→ **Task directions**
Copy all entries verbatim and keep any pictures out of the copy.
=== Section Start ===
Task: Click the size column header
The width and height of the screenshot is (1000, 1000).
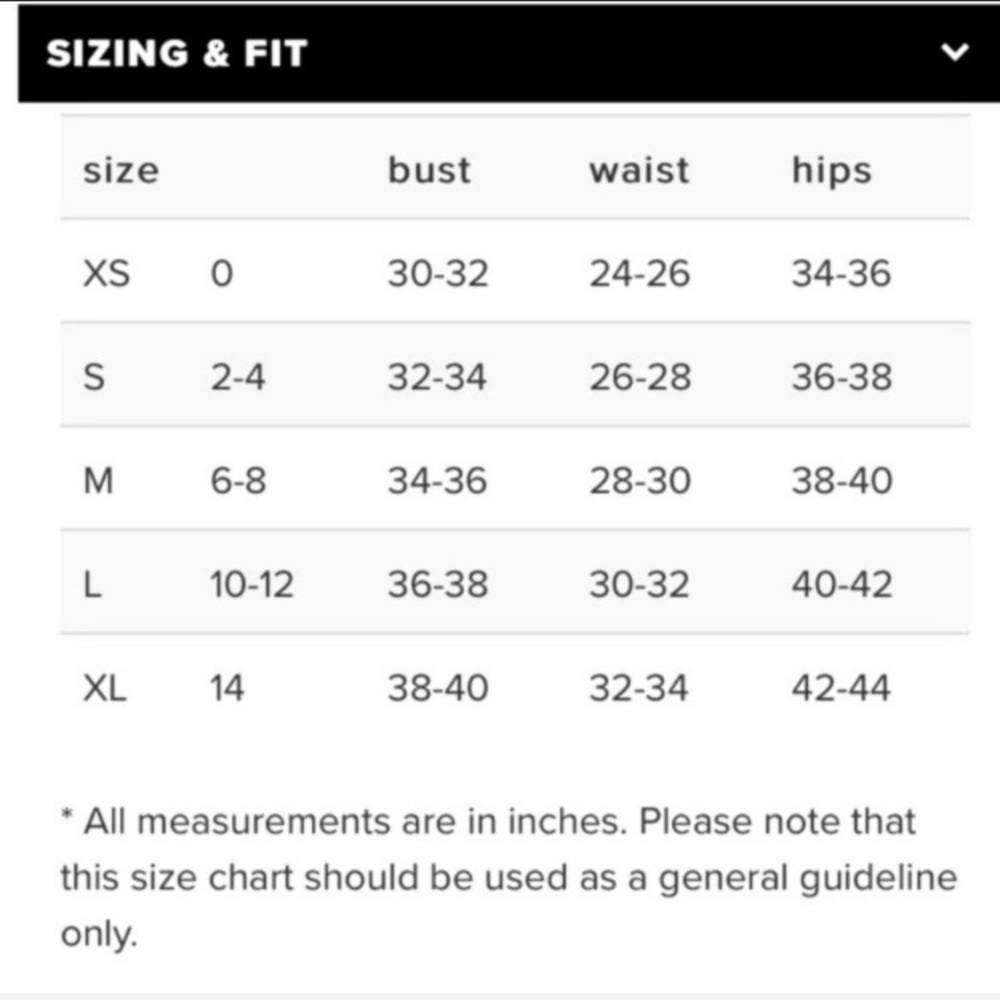Action: [x=120, y=170]
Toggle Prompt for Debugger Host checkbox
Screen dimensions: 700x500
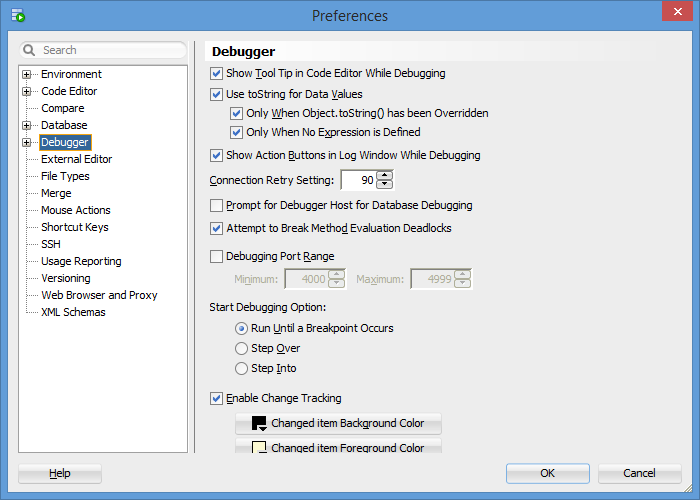pyautogui.click(x=217, y=205)
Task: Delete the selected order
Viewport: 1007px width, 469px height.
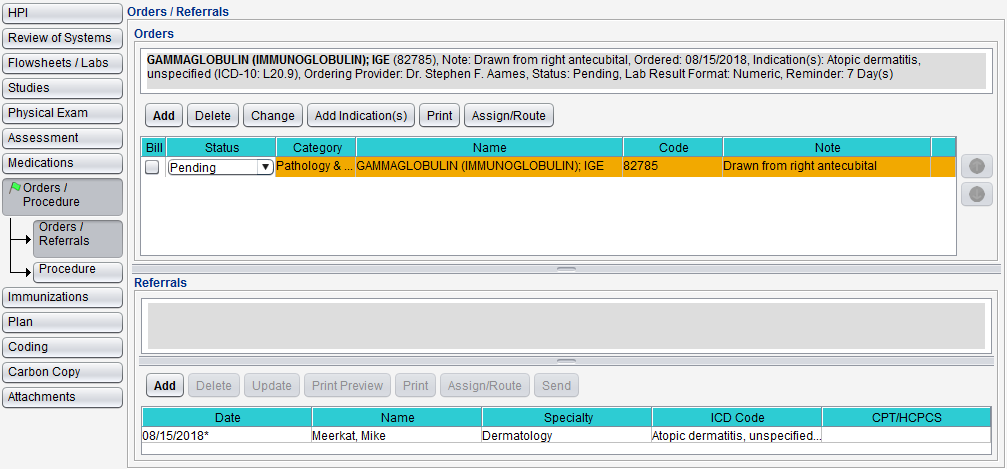Action: pyautogui.click(x=213, y=116)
=== Section End ===
→ **Exercise solution**
Task: Click the size column header
The width and height of the screenshot is (1000, 1000).
Action: [x=120, y=170]
Toggle Prompt for Debugger Host checkbox
Screen dimensions: 700x500
pyautogui.click(x=217, y=205)
Task: Delete the selected order
Viewport: 1007px width, 469px height.
Action: pyautogui.click(x=213, y=116)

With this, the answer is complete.